Сборник бихевиорационализма, стр. 39

30.

Итак Кант, а вслед за ним Гегель и Маркс единодушно уверяют нас в том, что невозможно прийти к определенным выводам в области абстракций, а «элейский парадокс» выглядит абстракцией.

31.

Кант, обнаружив антиномии, т. е. признав диалектический характер чистой логики, нашел интересный выход, сочтя свою, в принципе диалектическую логику, априорной и возложил огромные надежды на опыт, полагая, что именно опыт может внушить нам то, что мы не имеем в области абстрактного конструирования – уверенность. Однако Маркс и марксисты эту надежду развеяли по ветру единодушно утверждая, что все в мире опыта противоречиво, дружным хором озвучивая точку зрения, которой так боялся Сократ с опаской говоривший о «людях о двух головах, которые все тем самым и не тем самым зовут и которые во всем видят обратный ход». Собственно эти «люди о двух головах» сегодня и позволили дать делу обратный ход, отказавшись от социализма полностью и впав в самую дикую форму капитализма.

32.

Я склонен считать, что теоретические дисциплины имеют куда большее значение для общественной жизни, чем многие готовы это признать. Так, например, современную концепцию «суверенной демократии», имеющую в России успех у большинства, можно обосновать теоретически. Бывшие советские не готовы принять механизм политического функционирования Запада придерживаясь взглядов, что «да», они разделяют «базовые» ценности демократии, но относительно «второстепенных» вопросов намерены придерживаться собственной точки зрения. Так, например, говорят «мы демократия», но это не мешает нам сотрудничать с недемократическими режимами. Если Запад считает, что от этого страдает сама демократия, то в России так не считают.

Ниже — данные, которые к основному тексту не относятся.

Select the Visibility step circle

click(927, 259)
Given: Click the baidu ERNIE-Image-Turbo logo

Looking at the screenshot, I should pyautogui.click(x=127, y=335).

Ясно, что неясно, что считать «базовыми» ценностями, а что «второстепенными» и, полагаю, ясно и то, что все что угодно может быть признано «второстепенным». На самом же деле это обосновано общим для советских «диалектическим» мышлением и концепция «суверенной демократии» есть попытка практиковать диалектический подход к демократии и неприятие «механистического» подхода к демократии, который царит на Западе. «Суверенная демократия» есть на самом деле релятивистская демократия. Советские «диалектические» мозги не принимают прямолинейных западных решений и это чисто теоретическое, логическое противоречие между советскими и Западом на мой взгляд даже более основательно и определяющее чем «национальные интересы» якобы согласно которым советские отклоняются от западных схем. Существо вопроса в том, что советские «диалектики» не принимают западных «догматиков», во всяком случае можно выделить логический аспект политического взаимонепонимания хотя, судя по всему, к сожалению нельзя свести к этому все существо дела, однако же оно вполне представимо именно в логической форме.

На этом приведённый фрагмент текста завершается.